**Exercise goal**
Look through the data below and return each line where "click" appears.
-- -- --
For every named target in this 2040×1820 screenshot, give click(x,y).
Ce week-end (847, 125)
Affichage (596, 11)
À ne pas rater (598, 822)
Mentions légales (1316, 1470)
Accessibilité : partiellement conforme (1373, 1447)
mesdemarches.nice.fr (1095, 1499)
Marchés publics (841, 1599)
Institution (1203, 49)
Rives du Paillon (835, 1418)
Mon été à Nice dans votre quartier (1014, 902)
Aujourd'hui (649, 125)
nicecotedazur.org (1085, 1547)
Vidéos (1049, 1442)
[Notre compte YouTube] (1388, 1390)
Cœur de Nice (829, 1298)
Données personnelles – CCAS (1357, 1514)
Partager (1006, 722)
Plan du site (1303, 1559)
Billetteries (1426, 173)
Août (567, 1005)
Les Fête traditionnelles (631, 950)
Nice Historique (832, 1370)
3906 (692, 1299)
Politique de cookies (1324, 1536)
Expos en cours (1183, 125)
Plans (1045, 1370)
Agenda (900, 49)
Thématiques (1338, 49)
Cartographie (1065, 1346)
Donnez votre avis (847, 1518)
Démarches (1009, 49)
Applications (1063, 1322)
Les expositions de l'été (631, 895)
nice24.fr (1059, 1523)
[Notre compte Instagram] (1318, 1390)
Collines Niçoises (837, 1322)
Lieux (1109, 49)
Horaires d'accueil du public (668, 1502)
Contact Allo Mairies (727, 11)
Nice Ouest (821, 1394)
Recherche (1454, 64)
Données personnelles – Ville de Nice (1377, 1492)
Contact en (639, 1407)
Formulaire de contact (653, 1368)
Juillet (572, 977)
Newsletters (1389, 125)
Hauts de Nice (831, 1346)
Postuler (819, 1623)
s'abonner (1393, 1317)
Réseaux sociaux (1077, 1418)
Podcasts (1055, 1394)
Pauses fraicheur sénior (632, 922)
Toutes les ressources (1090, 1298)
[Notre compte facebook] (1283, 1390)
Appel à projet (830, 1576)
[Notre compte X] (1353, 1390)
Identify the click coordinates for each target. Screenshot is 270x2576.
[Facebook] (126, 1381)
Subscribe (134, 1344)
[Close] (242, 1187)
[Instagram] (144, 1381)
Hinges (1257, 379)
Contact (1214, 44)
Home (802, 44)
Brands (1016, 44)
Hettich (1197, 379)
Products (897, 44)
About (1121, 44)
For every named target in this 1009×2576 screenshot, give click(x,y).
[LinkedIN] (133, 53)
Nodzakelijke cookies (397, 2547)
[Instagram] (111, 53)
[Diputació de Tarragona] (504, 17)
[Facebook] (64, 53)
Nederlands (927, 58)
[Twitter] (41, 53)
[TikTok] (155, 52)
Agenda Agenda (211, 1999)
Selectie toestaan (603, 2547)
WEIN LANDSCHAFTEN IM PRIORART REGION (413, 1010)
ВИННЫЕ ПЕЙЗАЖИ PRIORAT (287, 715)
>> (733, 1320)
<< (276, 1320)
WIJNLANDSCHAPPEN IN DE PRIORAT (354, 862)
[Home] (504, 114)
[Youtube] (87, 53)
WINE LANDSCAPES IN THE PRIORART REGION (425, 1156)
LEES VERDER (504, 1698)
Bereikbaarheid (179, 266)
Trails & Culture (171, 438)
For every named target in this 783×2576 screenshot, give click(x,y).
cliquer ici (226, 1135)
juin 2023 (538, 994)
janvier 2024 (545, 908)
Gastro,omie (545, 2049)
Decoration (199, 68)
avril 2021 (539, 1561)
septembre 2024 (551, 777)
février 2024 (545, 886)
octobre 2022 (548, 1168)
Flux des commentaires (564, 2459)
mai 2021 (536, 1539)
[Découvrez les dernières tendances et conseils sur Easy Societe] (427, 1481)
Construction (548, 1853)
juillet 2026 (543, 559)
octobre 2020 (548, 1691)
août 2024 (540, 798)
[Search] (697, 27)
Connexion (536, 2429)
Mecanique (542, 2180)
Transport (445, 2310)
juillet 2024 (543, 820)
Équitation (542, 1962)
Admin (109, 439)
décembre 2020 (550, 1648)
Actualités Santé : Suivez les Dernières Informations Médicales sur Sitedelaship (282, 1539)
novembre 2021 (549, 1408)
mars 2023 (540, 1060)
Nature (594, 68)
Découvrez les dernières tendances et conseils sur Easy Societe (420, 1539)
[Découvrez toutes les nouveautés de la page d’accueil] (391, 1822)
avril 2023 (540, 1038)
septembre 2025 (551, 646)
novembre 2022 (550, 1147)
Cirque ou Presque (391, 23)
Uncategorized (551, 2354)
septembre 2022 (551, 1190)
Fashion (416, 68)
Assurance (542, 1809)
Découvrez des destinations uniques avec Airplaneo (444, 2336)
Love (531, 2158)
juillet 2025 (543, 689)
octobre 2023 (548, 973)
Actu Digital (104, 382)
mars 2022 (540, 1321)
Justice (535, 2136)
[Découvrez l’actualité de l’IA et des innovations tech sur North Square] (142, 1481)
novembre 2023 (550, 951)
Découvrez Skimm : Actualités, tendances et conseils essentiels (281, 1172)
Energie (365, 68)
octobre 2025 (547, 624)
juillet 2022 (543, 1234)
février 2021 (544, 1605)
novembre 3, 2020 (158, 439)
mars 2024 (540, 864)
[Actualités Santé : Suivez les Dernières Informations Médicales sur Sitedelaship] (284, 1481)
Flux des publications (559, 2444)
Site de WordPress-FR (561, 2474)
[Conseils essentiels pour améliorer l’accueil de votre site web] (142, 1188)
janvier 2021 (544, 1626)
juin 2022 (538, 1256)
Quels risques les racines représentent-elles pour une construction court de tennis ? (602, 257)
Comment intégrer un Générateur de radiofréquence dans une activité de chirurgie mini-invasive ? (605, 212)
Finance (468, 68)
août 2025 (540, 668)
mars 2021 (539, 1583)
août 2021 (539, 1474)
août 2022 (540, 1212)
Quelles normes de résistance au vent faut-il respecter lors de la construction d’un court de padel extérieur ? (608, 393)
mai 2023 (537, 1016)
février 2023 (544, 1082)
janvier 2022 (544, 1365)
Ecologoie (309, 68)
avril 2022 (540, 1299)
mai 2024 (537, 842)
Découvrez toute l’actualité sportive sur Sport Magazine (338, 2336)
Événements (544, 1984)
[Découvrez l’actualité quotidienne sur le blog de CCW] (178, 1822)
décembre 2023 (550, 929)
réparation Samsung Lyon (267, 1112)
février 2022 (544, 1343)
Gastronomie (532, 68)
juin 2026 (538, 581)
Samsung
-- -- --
**Expected answer**
For every named target in this 2040×1820 screenshot, give click(x,y).
Identify the click coordinates for each target. Screenshot is 270x2576.
For every named target in this 1009×2576 screenshot, give click(x,y).
For every named target in this 783×2576 screenshot, give click(x,y).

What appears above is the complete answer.